In a submission to a Senate inquiry on the new standards, ACT Environment Minister Rebecca Vassarotti said further talks on the measures were needed between jurisdictions, before they were enacted.
"It would be premature for the parliament to pass this legislation without a detailed consideration by all states and territories to evaluate their ability to meet the interim national environmental standards," Ms Vassarotti said in the submission.
"Further discussions between governments will be needed to confirm the process used by the Commonwealth to assess consistency of state and territory approval decisions."
The national standards would aim to transfer decision-making powers on environmental matters from the Commonwealth to the state and territories.
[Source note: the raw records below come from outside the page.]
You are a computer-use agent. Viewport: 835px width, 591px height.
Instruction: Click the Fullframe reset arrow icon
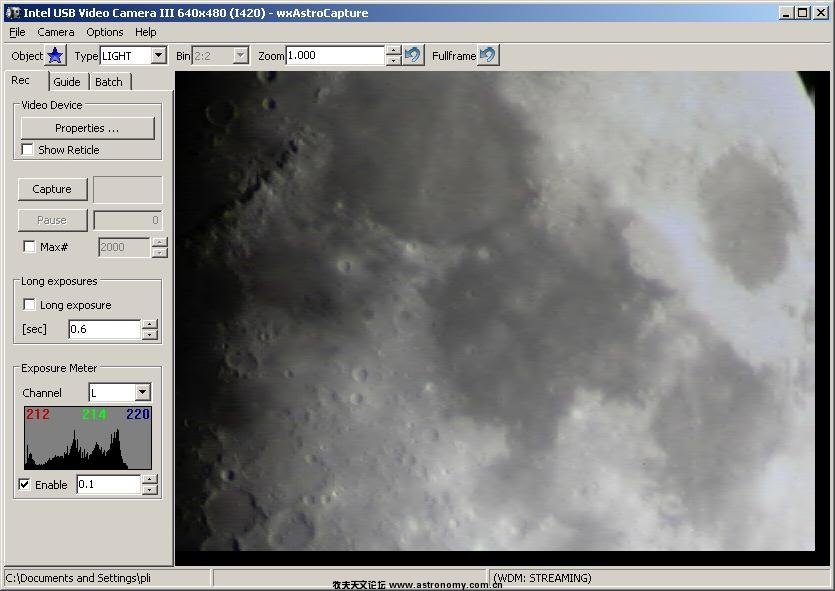pos(488,55)

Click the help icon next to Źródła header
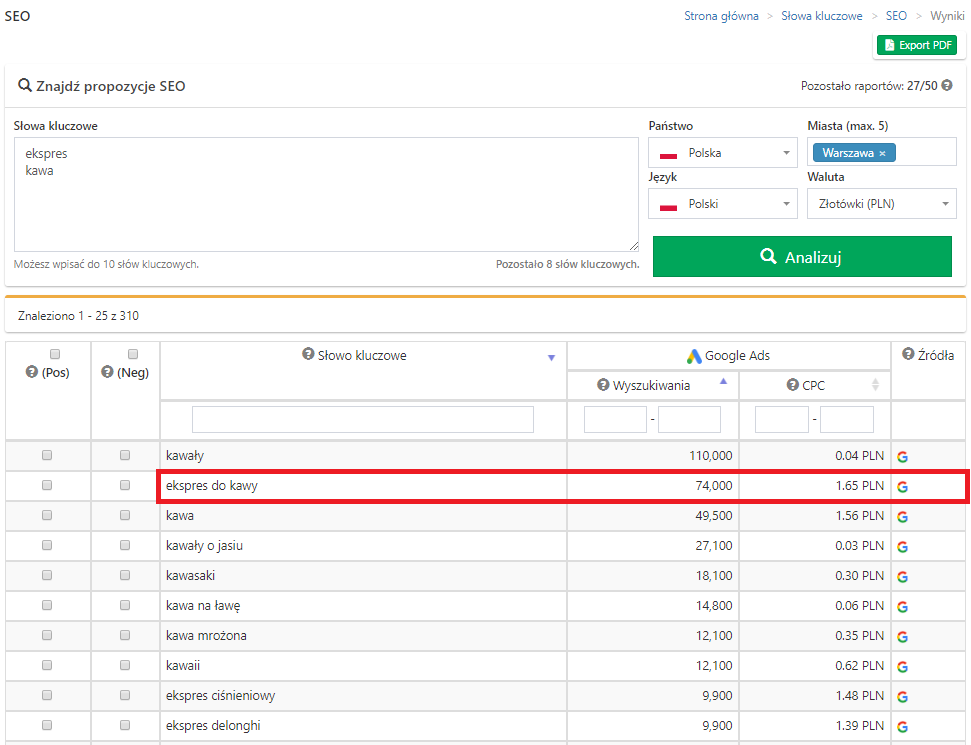click(x=908, y=354)
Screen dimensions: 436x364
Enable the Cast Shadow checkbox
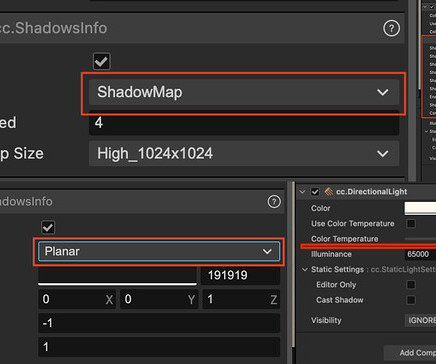[x=411, y=300]
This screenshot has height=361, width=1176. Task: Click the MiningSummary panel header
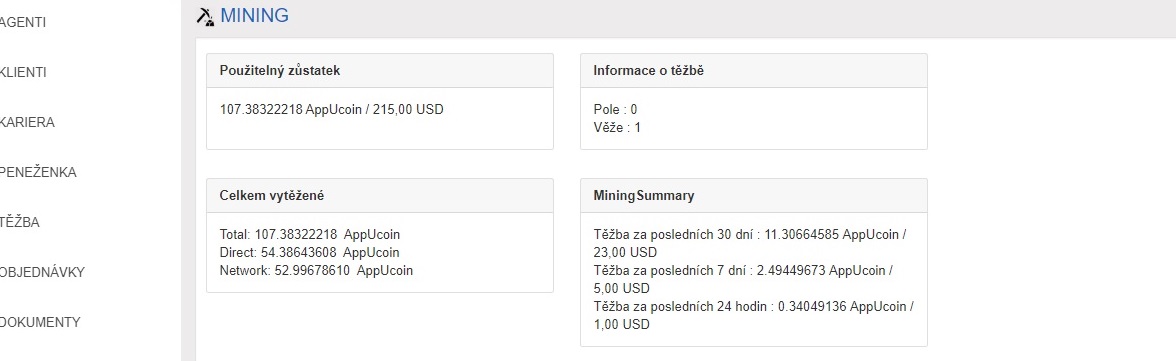click(754, 196)
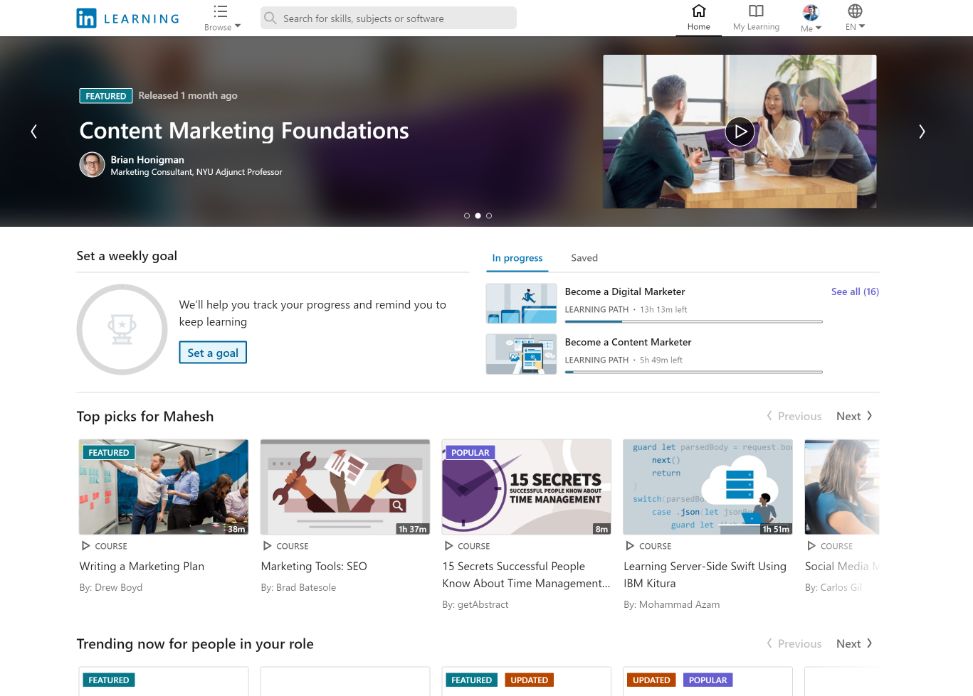Screen dimensions: 973x696
Task: Go to previous featured banner slide
Action: tap(34, 131)
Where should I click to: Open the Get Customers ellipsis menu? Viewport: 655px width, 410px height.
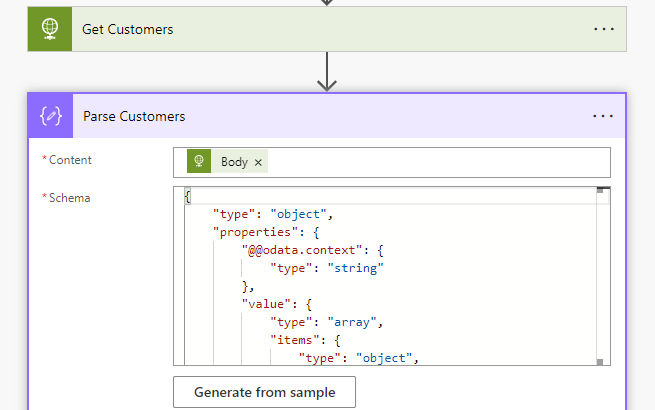pos(603,29)
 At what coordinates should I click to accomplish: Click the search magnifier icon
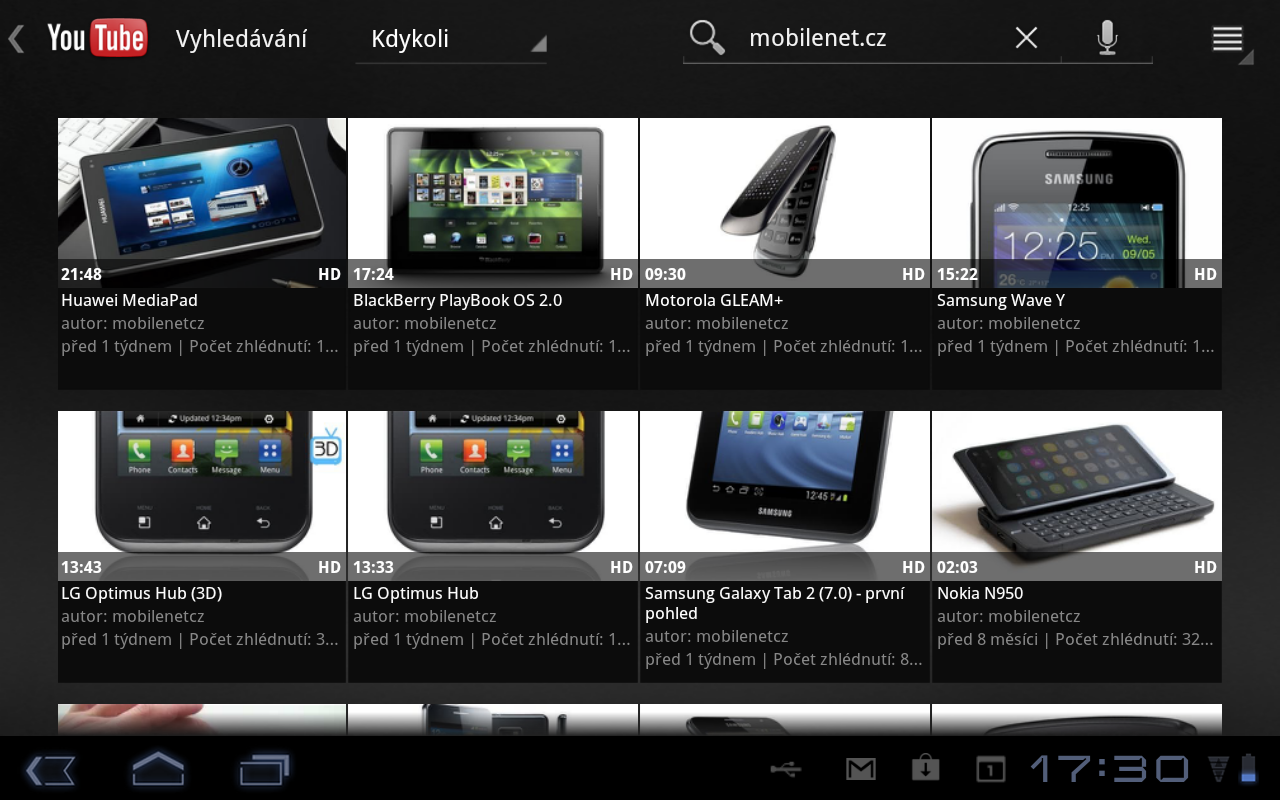tap(707, 37)
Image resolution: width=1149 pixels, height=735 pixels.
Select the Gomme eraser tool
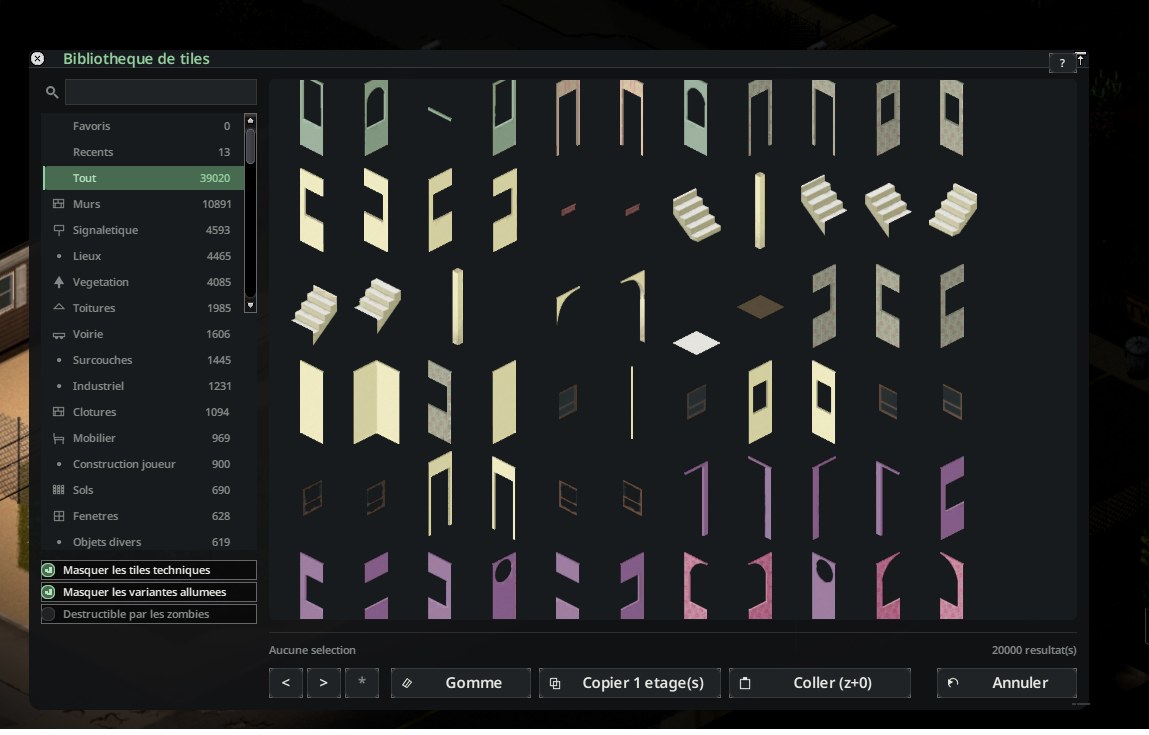click(x=460, y=683)
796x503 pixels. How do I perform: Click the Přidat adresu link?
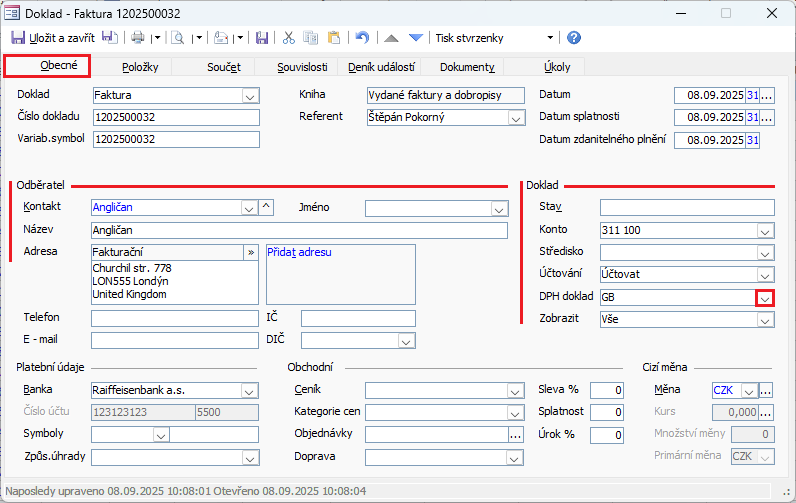point(300,252)
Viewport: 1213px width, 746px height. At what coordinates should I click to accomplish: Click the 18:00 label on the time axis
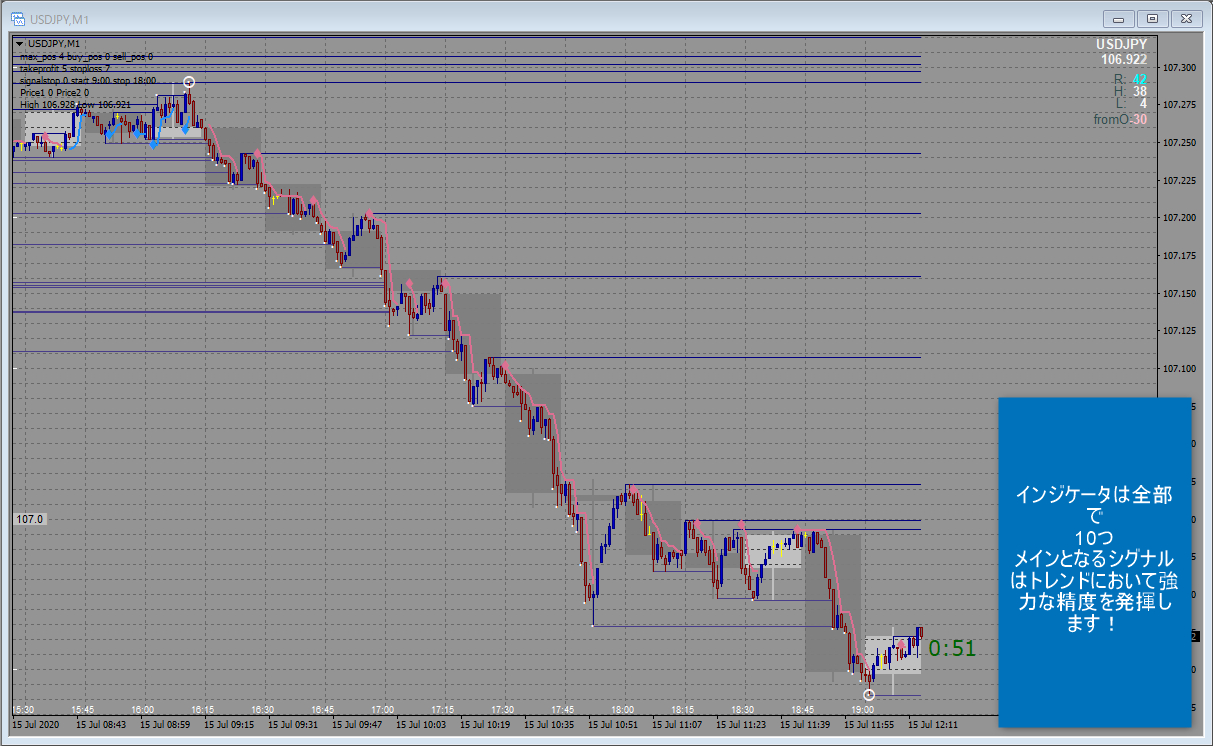622,709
The measures come in the wake of a landmark review of Australian environmental laws carried out by Graeme Samuel, released earlier this year, which made 38 recommendations.
The review found the current federal Environment Protection and Biodiversity Conservation Act was not fit to address the rising threats to Australian wildlife.
Ms Vassarotti said the proposed national standards did not match up with measures proposed in the Samuel review.
"An overarching concern that I have is that this legislation comes forward to the parliament in an absence of a timetable and pathway for reform consistent with the reform pathway recommended by Professor Samuel in his review of the EPBC Act," she said.
"The federal government can't cherry pick from the suite of recommendations. The federal government should respond to all 38 recommendations of the Samuel report prior to progressing the legislation.
"There is not yet a confirmed process, nor timeframe, for finalising the national environmental standards and it is unclear whether the version of the [standards], including all components recommended in the Samuel report, will be implemented."
The ACT government said in its submission that further consideration was needed on how the new standards would impact on National Heritage listings, in particular the proposed listing of Canberra as a planned national capital.
Ms Vassarotti said further clarity was needed of what the legal responsibilities were for governments to achieve outcomes under the new act.
She also said process should be in place should the territory wish to withdraw from the agreements.
"Appropriate and timely processes and clauses in any proposed bilateral agreement will be required to enable withdrawal by the ACT government, should there be concerns," she said.
Potential concerns included the effectiveness of the changes, how they were implemented, or the government's capacity to deliver the new standards effectively.
The senate committee's findings on the legislation are set to be handed down in June.